◆ Task goal ◆
Lines outside the range are not wanted. Give again exactly the lines between the line holding "Instruction: Select MCAN in the driver list" and the line holding "The image size is (770, 513).", inclusive, from the listing below.

**** Data for this task ****

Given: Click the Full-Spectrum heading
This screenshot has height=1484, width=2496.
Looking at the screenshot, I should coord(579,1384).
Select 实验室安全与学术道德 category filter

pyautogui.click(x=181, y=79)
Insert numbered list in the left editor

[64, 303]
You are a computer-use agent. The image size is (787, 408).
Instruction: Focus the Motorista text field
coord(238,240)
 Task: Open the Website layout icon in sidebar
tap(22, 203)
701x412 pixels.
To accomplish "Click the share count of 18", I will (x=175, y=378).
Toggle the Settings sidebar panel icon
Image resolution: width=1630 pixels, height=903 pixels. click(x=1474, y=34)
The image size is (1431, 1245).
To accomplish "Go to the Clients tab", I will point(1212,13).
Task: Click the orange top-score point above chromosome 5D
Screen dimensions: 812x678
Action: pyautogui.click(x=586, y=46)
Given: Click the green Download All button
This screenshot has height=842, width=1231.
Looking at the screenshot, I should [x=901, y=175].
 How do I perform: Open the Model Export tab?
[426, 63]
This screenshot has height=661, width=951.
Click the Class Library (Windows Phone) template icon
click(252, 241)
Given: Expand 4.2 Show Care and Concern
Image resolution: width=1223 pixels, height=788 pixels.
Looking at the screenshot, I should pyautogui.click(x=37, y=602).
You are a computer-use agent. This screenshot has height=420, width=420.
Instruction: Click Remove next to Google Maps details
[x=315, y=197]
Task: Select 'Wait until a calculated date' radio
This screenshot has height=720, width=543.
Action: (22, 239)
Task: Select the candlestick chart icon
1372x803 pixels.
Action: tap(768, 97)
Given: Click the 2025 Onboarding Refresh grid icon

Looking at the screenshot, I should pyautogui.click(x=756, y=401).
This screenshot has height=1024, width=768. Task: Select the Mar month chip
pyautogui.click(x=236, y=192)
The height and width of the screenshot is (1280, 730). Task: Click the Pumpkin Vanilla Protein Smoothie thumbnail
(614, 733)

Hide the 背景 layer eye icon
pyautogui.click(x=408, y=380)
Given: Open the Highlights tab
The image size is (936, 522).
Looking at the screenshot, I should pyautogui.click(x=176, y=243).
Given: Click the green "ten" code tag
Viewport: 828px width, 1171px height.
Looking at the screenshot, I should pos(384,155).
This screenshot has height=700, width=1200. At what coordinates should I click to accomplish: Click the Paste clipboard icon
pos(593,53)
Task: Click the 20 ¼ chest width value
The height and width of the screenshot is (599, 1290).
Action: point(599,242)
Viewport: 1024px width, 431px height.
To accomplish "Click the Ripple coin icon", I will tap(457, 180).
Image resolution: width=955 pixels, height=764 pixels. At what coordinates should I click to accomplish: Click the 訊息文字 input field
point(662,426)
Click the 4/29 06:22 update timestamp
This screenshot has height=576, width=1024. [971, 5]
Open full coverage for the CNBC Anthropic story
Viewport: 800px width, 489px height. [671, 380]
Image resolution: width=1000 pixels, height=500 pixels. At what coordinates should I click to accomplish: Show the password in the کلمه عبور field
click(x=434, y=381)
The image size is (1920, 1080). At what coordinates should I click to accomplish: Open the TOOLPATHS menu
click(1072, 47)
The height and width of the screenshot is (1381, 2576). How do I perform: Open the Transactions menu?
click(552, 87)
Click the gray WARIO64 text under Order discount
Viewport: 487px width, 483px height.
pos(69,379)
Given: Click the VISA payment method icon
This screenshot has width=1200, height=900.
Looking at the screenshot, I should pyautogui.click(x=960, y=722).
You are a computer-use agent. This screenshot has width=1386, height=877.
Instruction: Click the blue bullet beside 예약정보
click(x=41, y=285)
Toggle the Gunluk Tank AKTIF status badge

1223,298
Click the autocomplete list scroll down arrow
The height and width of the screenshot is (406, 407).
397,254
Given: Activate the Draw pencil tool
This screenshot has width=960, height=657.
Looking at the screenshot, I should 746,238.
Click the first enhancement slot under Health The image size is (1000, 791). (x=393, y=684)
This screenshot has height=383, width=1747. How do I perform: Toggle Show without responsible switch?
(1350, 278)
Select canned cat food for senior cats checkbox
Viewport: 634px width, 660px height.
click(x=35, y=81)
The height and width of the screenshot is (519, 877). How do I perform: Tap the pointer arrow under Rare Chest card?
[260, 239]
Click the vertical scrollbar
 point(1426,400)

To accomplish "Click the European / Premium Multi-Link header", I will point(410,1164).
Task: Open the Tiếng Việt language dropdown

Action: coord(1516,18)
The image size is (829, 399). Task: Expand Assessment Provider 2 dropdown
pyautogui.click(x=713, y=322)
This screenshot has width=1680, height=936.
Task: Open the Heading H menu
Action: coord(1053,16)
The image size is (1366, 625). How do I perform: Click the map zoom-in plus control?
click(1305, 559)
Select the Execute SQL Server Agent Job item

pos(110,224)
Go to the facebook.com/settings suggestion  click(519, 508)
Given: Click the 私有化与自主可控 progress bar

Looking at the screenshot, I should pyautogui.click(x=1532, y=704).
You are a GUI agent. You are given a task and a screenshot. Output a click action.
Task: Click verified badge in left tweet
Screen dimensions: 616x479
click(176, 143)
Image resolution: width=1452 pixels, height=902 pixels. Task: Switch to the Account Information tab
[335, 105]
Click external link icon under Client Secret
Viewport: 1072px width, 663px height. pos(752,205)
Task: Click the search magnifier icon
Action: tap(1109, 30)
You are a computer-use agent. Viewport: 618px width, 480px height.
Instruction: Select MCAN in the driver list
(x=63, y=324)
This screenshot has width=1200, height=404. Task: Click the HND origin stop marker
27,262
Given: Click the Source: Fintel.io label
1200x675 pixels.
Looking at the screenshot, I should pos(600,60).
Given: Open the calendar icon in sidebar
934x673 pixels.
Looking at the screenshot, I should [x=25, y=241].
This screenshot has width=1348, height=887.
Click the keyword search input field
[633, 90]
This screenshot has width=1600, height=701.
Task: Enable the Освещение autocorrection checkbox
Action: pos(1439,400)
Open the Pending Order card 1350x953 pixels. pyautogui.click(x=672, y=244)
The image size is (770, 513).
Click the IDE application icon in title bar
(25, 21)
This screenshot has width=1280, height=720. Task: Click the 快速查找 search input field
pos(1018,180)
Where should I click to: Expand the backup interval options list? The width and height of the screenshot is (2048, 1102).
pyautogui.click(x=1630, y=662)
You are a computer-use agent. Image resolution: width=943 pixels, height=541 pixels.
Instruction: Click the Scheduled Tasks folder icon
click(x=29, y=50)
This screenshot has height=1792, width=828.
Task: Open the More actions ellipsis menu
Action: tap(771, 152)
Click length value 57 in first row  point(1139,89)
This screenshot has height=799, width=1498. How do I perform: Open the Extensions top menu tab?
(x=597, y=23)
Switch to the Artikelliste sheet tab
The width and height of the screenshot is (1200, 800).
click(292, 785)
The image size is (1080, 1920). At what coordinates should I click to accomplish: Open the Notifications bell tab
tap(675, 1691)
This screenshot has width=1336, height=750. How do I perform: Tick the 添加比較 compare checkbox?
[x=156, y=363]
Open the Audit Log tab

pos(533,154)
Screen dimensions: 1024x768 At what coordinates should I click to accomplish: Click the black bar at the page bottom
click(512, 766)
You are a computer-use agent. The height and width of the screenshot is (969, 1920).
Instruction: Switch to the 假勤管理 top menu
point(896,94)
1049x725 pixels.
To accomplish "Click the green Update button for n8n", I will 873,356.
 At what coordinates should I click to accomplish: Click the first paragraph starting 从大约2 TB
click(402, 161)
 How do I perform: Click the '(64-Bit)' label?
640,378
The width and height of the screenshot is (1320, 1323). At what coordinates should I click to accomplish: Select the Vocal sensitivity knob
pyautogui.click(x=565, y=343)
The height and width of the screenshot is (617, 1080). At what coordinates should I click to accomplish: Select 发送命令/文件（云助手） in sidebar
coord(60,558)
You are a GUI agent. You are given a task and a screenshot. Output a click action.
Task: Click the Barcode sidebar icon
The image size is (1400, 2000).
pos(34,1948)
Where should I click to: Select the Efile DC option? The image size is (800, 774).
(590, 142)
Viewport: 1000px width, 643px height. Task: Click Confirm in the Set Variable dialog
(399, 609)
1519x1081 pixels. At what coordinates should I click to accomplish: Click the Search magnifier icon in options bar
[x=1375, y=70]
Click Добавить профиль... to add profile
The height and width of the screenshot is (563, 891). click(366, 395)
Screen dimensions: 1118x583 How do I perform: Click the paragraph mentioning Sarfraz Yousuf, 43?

****

◆ Your solution ◆
Instruction: Select MCAN in the driver list
(x=63, y=324)
This screenshot has width=1200, height=404. Task: Click the HND origin stop marker
27,262
Given: Click the Source: Fintel.io label
1200x675 pixels.
Looking at the screenshot, I should pos(600,60).
Given: Open the calendar icon in sidebar
934x673 pixels.
Looking at the screenshot, I should [x=25, y=241].
This screenshot has width=1348, height=887.
Click the keyword search input field
[633, 90]
This screenshot has width=1600, height=701.
Task: Enable the Освещение autocorrection checkbox
Action: pos(1439,400)
Open the Pending Order card 1350x953 pixels. pyautogui.click(x=672, y=244)
The image size is (770, 513).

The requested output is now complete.